Ocena:

Obecnie brak opinii czytelników. Ocena opiera się na 4 głosach.
Father Labat's Discount Book of the Dead
Człowiek, który rozmawiał z duchami
Człowiek, który rozmawiał z duchami ogłuchł.
Przynajmniej tak mi powiedział.
Pod mostem.
Ogrzany tanim winem.
I płomieniem Sterno.
"Wiesz, że nie możesz już pić tego gówna, żeby się naćpać, prawda? "zapytał mnie.
Powiedział, że fajnie jest być głuchym.
Ponieważ cały świat był zwinięty.
Schludny i ciasny.
W opakowaniu.
W jego głowie.
Tam, gdzie szumiało.
Teraz jego uszy były zamkami, które trzymały to wszystko w środku.
I nie dopuszczały głosów.
Człowiek, który rozmawiał z duchami, powiedział mi, że miło jest być samemu.
Choć raz.
Ze swoim czerwonym winem.
I ciepłem z puszki.
I własnymi myślami.
Sam, bez głosów, które by mu przeszkadzały.

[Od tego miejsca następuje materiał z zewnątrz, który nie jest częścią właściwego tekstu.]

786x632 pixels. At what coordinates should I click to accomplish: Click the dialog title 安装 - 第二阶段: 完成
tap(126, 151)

Powiedział, że duchy są nudne i nieciekawe.
Nie mają duszy.
Nie mają życia.
Nic ciekawego do powiedzenia.
Powiedział, że cholernie go nudzą.
Swoim ciągłym marudzeniem.
I marudzeniem.
I tęsknotą za życiem.
Które kiedyś mieli.
Życiem, które ignorowali, kiedy je mieli.

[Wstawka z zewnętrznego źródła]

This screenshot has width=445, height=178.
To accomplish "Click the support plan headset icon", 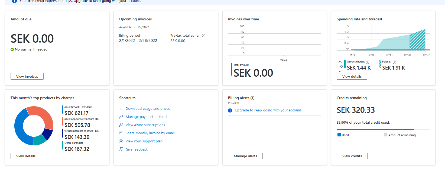I will (x=121, y=141).
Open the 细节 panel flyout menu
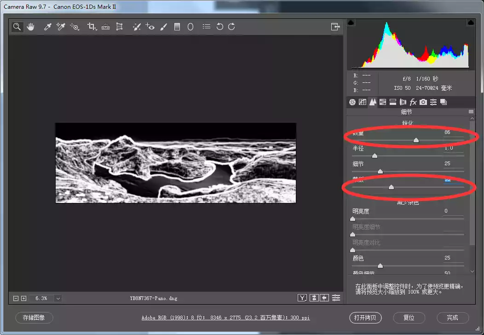Screen dimensions: 484x335 pyautogui.click(x=471, y=112)
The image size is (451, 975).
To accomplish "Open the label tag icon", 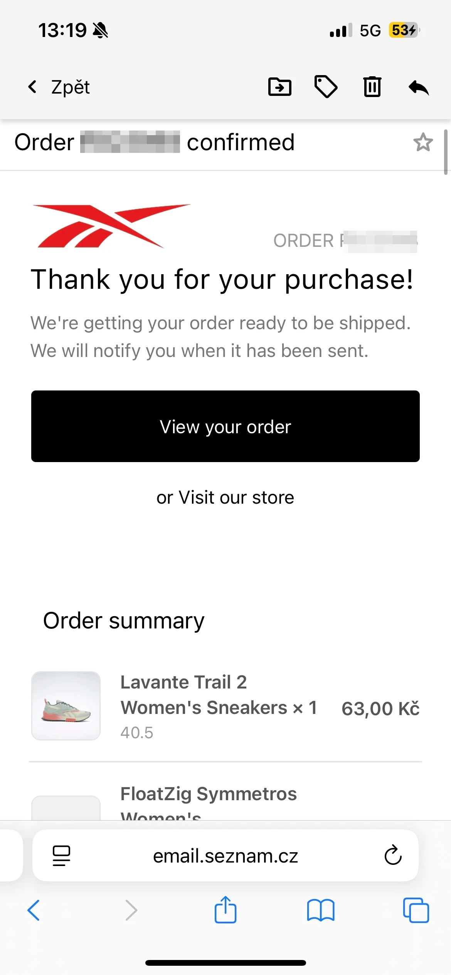I will (x=326, y=87).
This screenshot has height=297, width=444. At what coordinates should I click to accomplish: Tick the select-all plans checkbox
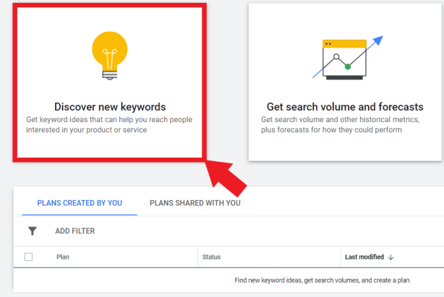point(28,257)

Wziął kolejnego łyka ze swojej butelki.
Dał mi klapsa w kolano.
I powiedział mi, że wspaniale jest być głuchym.
"Wreszcie trochę spokoju", powiedział.
Nad nami półciężarówki.
I osoby dojeżdżające do pracy.
I joyriderzy.
Przejeżdżały obok.
Wstrząsając betonowymi filarami jego domu.
Oczywiście Człowiek, Który Rozmawiał z Duchami nic nie słyszał.
Otworzyłem usta, by coś powiedzieć.
Ale się powstrzymałem.
A człowiek, który rozmawiał z duchami, nadal był głuchy.